Chihuahua.- Son limitadas mis experiencias con los rarámuris, a pesar de que guardo contacto con ellos desde mi primera infancia, allá en el municipio de Guerrero. El más remoto recuerdo es el de un violinista tocando “El cafetal”. También el de un arquero que cobraba veinte centavos por clavar la jara en un blanco que yo veía lejísimos. Mi madre, como buena parte de las madres chihuahuenses, cocía bebidas de gordolobo, laurel y de no se cuantas más yerbas, cada una útil para curar o prevenir enfermedades. Todas venían de la sabiduría médica que casi gratis llevaban las mujeres y los hombres rarámuris a los pueblos.

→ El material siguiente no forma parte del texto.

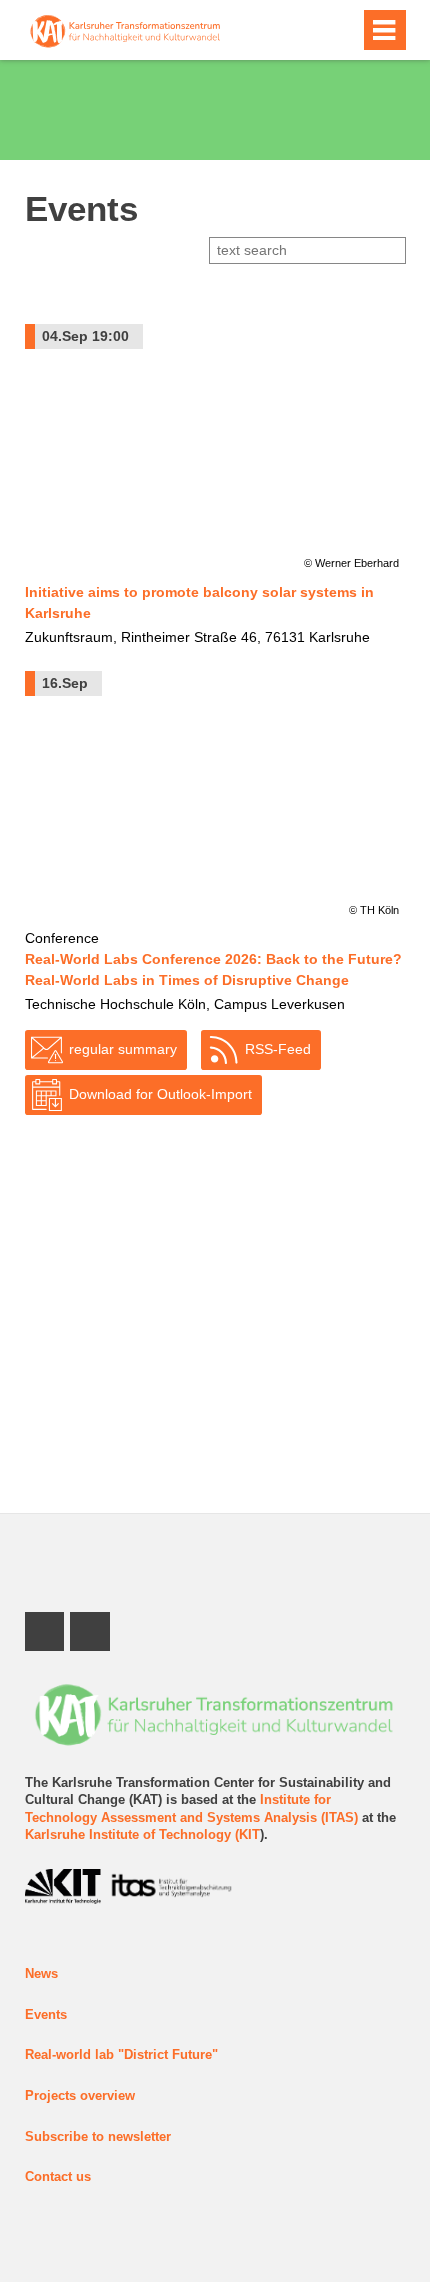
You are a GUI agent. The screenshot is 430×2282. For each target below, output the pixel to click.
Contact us (58, 2177)
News (41, 1974)
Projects (50, 2096)
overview (105, 2096)
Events (46, 2015)
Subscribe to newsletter (98, 2137)
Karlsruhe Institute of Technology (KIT (142, 1835)
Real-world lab (71, 2055)
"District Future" (168, 2055)
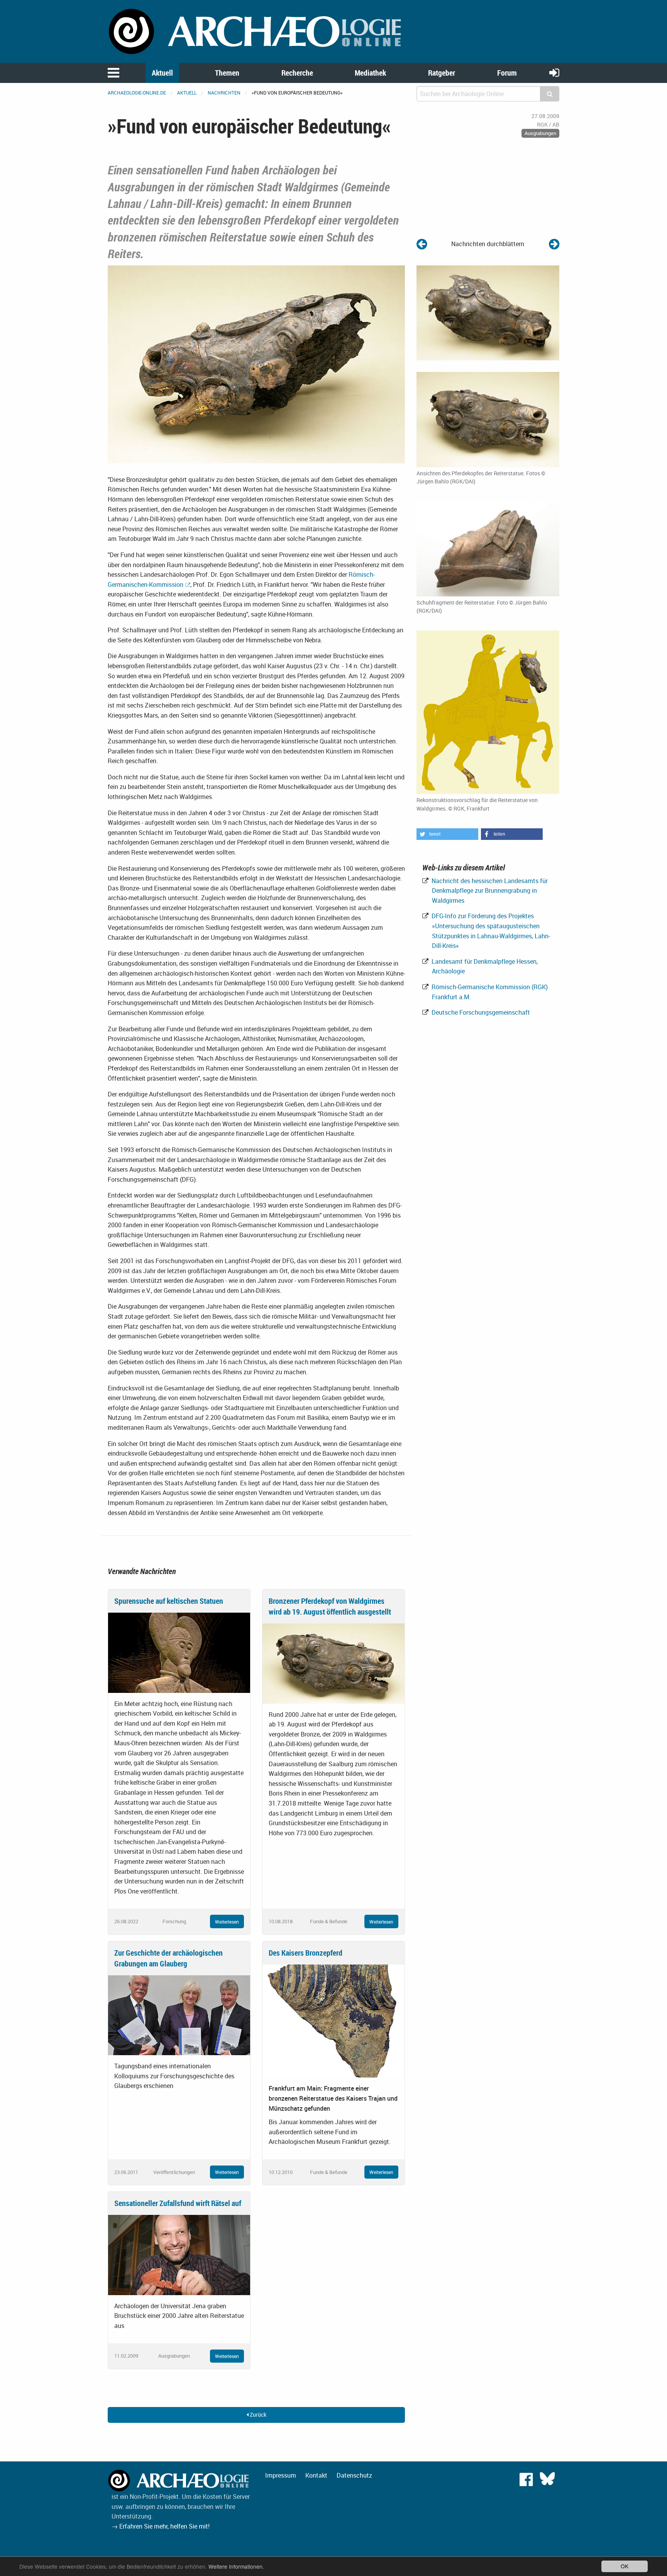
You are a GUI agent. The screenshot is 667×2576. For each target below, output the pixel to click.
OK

Comparto el placer de beber tesgüino con más pocos cada vez, y también el del pinole mezclado con leche. Desde joven, he viajado a la sierra Tarahumara por motivos variados: de estudio, trabajo político, para impartir alguna plática o por el puro gusto, inacabable. He inquirido largo tiempo sobre la historia de las relaciones entre mexicanos y rarámuris, pero sigo siendo un extraño al conocimiento del alma de estos últimos. Hubiera querido vivir en alguna de sus comunidades, aprender su lengua, de sus modos y capacidad de resistencia. Hube de conformarme con escudriñar en archivos y en escritos noticias y reflexiones sobre esta gran nación, que está allí, a pesar de siglos de expoliaciones.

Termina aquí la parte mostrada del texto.